CVE-2024-49365: 
JavaScript vulnerability analysis and mitigation

tiny-secp256k1, a tiny secp256k1 native/JS wrapper, was found to contain a vulnerability (CVE-2024-49365) prior to version 1.1.7. The vulnerability was discovered and disclosed on June 29, 2025, affecting environments where require('buffer') is the NPM buffer package, such as browser bundles and React Native apps (GitHub Advisory).

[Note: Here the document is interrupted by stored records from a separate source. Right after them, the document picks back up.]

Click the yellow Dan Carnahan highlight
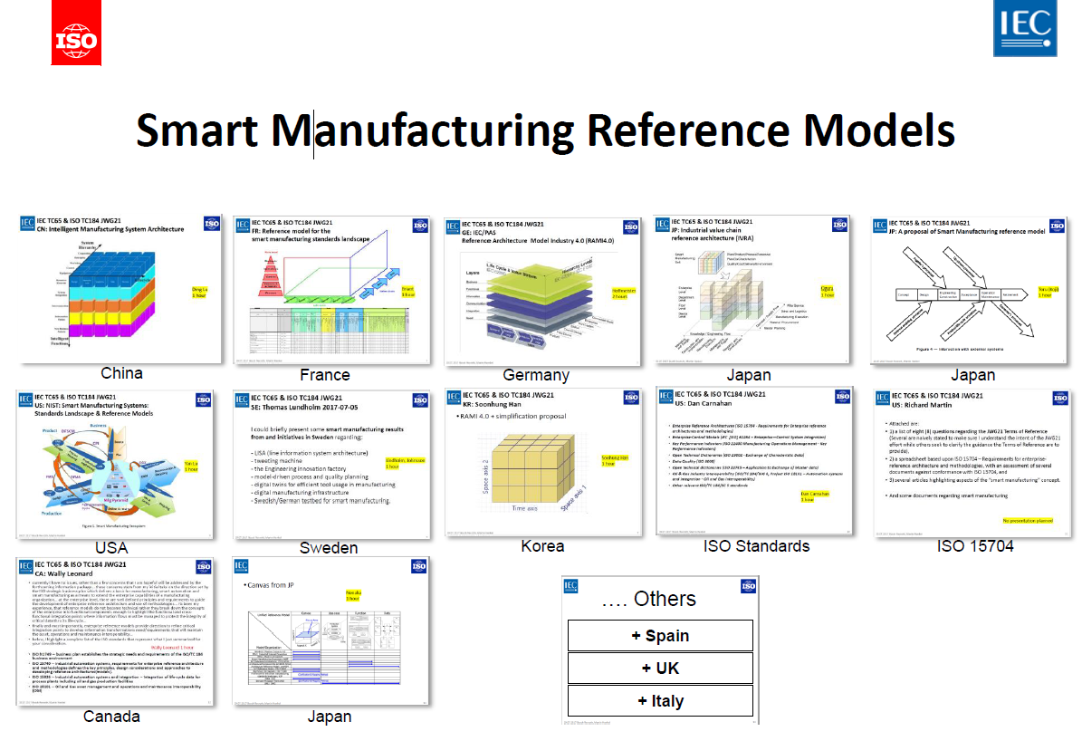This screenshot has width=1082, height=741. (x=815, y=496)
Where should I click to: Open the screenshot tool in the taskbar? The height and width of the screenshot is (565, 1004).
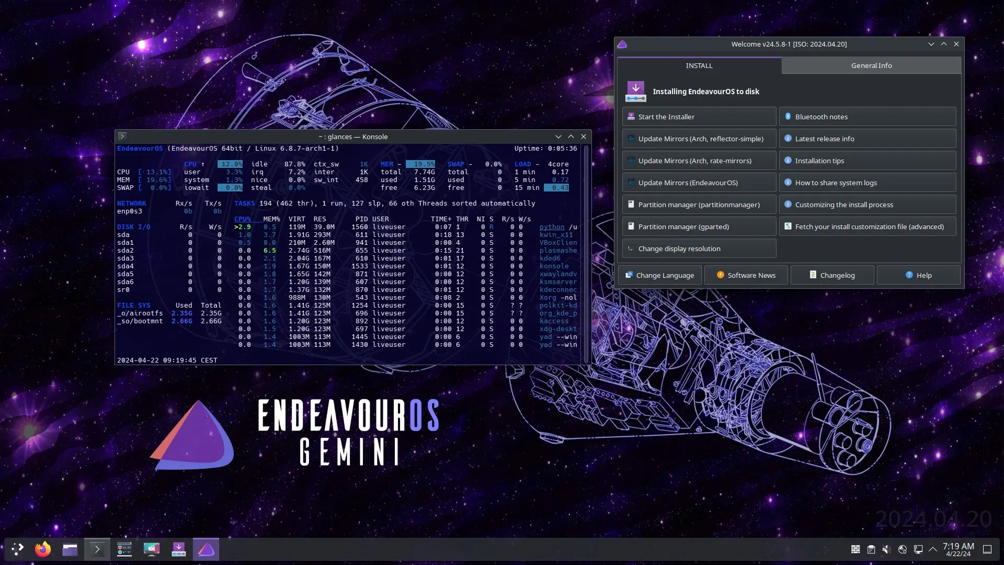coord(152,549)
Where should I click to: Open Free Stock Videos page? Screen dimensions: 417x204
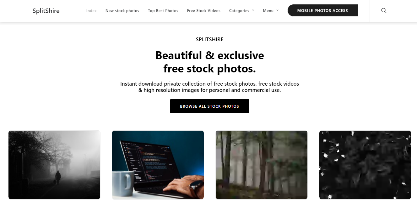203,11
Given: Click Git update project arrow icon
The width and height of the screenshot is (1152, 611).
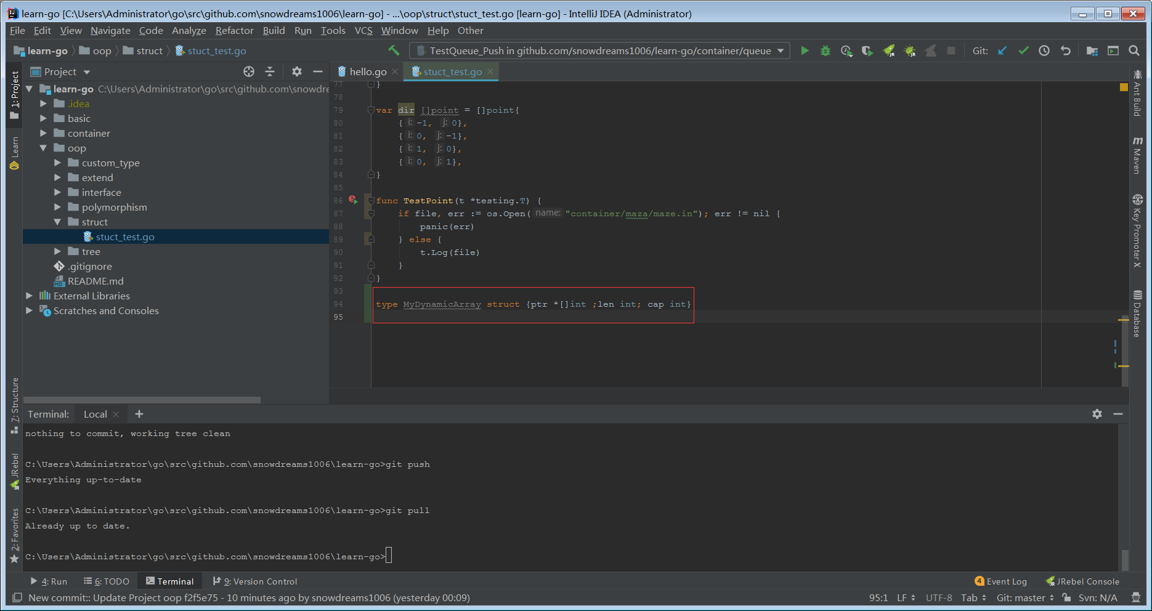Looking at the screenshot, I should coord(1003,51).
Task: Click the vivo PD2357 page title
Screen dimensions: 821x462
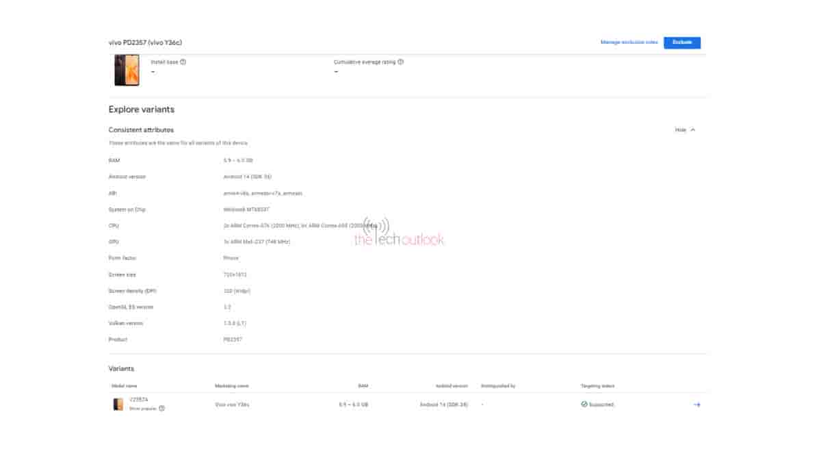Action: pyautogui.click(x=145, y=42)
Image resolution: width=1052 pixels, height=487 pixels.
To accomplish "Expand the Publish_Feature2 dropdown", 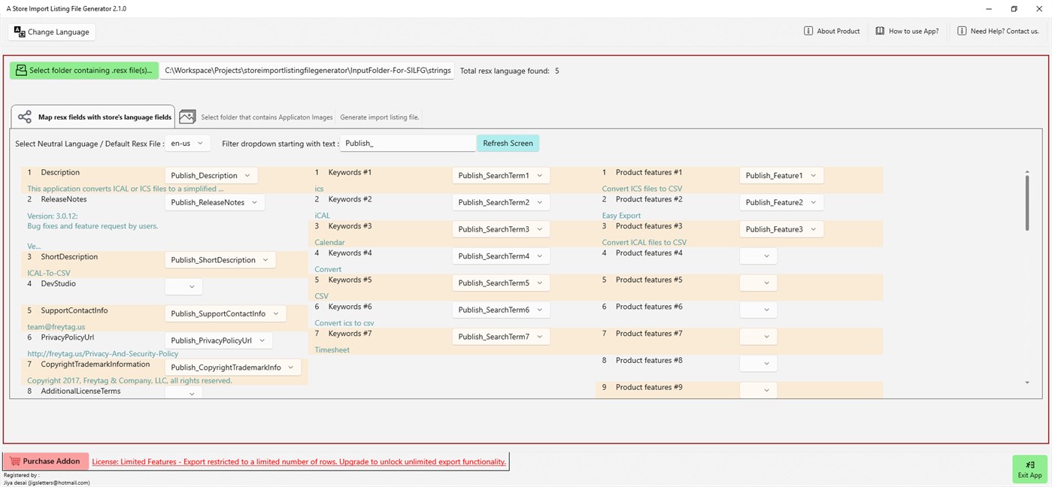I will (x=781, y=203).
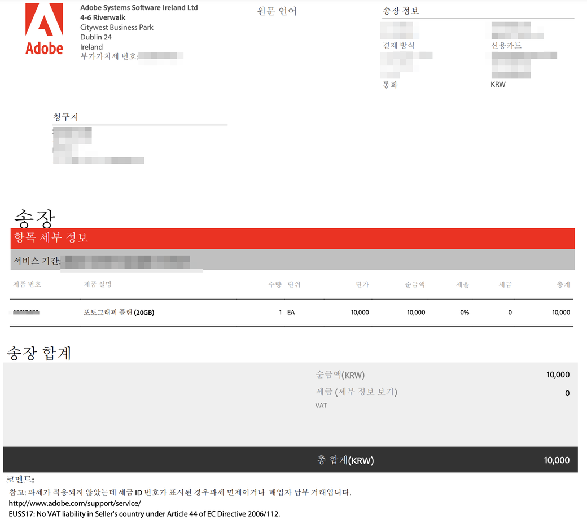Select the 송장 정보 heading
This screenshot has width=587, height=519.
point(401,11)
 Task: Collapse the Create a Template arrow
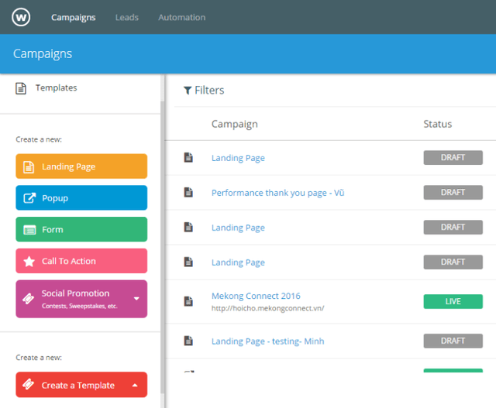(x=134, y=385)
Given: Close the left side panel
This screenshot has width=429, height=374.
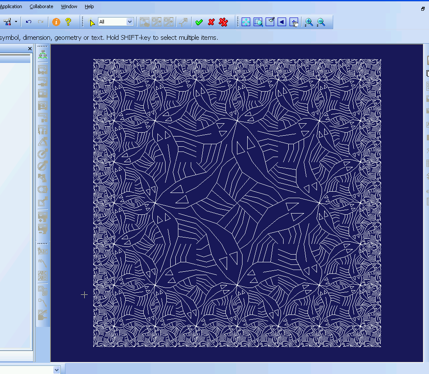Looking at the screenshot, I should pos(30,49).
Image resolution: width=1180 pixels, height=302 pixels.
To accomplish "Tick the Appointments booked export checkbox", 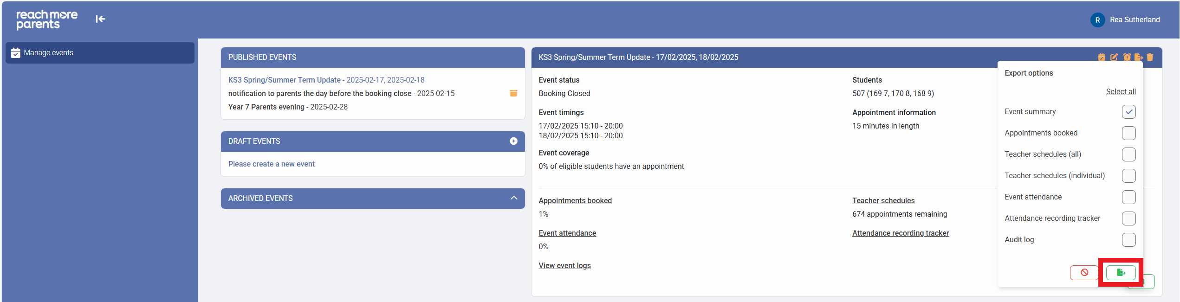I will [x=1128, y=133].
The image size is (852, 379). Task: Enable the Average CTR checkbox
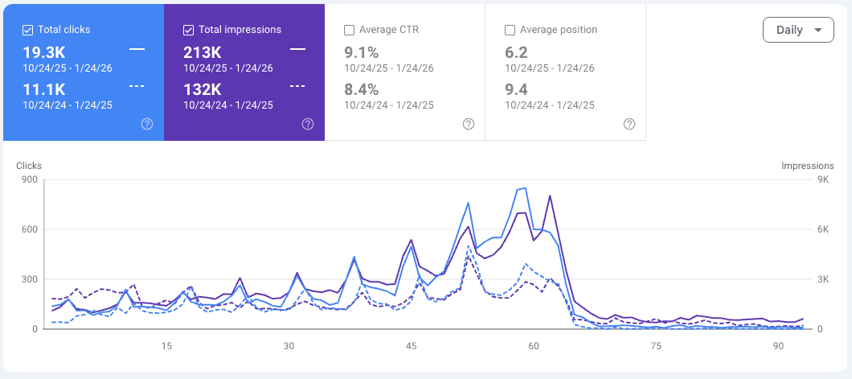tap(350, 30)
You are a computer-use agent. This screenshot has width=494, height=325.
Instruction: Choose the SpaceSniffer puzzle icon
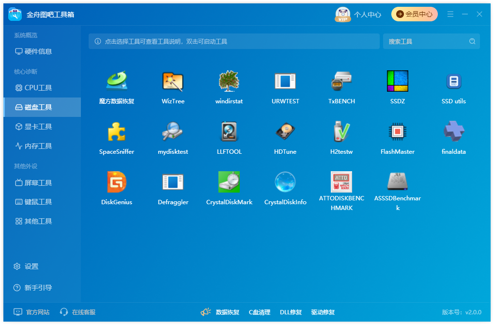pyautogui.click(x=117, y=131)
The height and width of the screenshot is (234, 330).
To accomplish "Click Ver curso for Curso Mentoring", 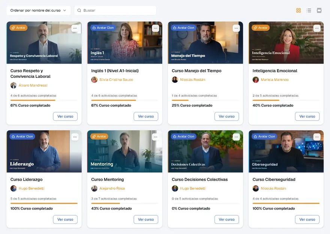I will (x=146, y=219).
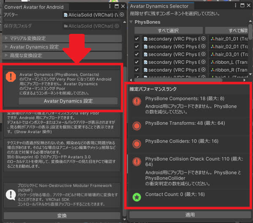
Task: Click the Avatar Dynamics 設定 button in warning box
Action: point(68,101)
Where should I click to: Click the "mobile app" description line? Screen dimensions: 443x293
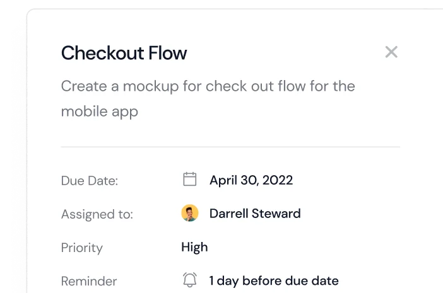pos(99,112)
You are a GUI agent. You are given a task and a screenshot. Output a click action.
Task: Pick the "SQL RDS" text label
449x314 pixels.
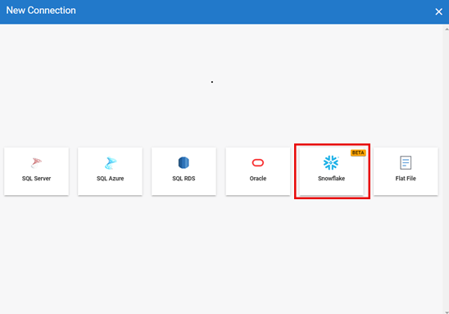(184, 179)
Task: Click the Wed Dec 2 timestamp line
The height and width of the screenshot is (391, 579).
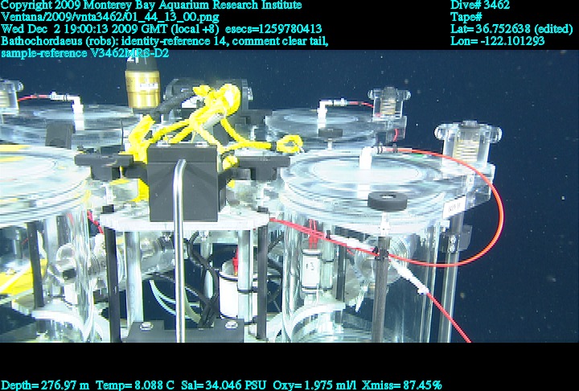Action: [x=161, y=29]
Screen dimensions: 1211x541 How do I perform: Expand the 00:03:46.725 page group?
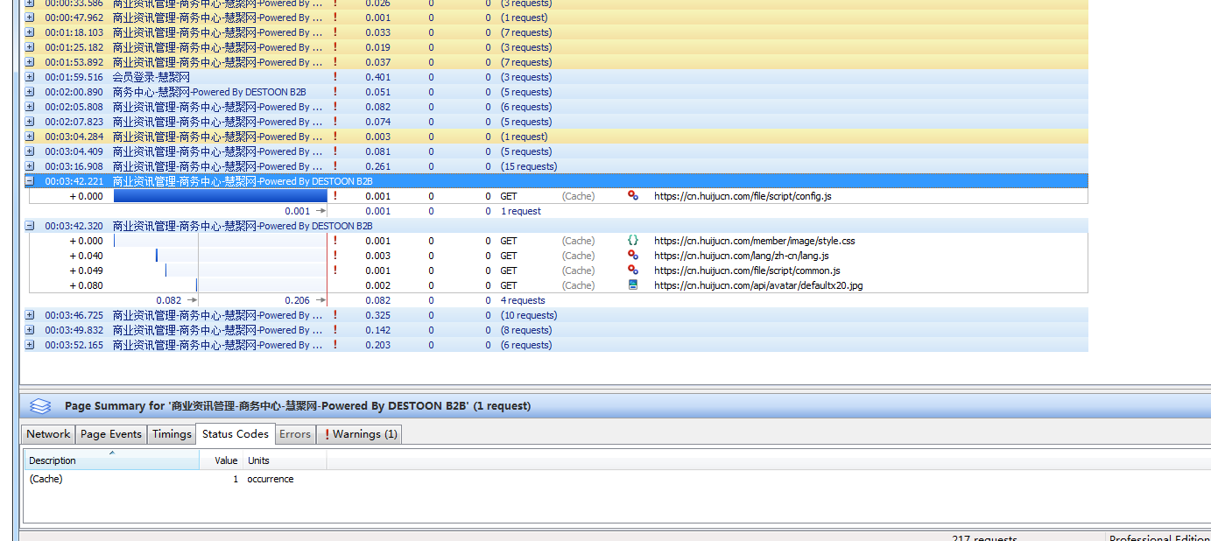pyautogui.click(x=30, y=315)
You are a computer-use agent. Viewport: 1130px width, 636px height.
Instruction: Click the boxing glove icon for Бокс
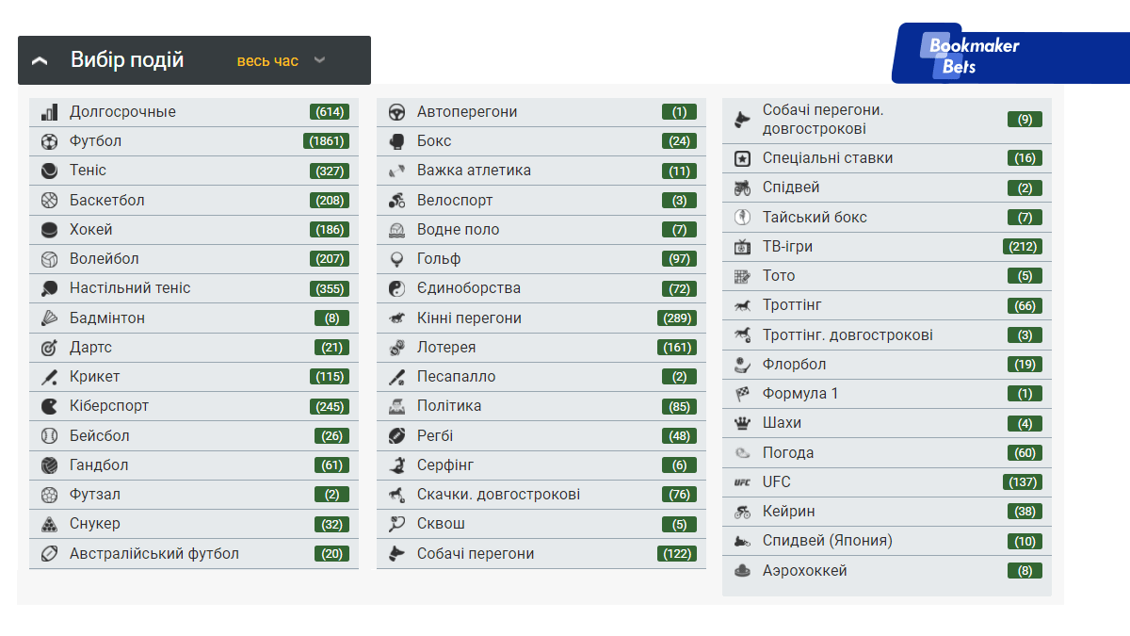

The vulnerability allows a malicious JSON-stringifyable message to bypass verification in the verify() function when the global Buffer is the buffer package. The Buffer.isBuffer check can be circumvented, allowing strange objects to be accepted as messages, which could trick verify() into returning false-positive true values. The vulnerability is tracked as CWE-347 (Improper Verification of Cryptographic Signature) and has received a CVSS v4.0 score of 8.1 (HIGH) (GitHub Advisory).

The vulnerability enables attackers to craft malicious messages that could be verified from any given known valid message/signature pair. This could lead to the acceptance of unauthorized or malicious messages as valid, potentially compromising the security of systems relying on the signature verification (GitHub Advisory).

The vulnerability has been patched in version 1.1.7 of tiny-secp256k1. Users are advised to upgrade to this version to address the security issue. It's worth noting that v2.x of the library is unaffected as it verifies input to be an actual Uint8Array instance (GitHub Advisory, GitHub PR).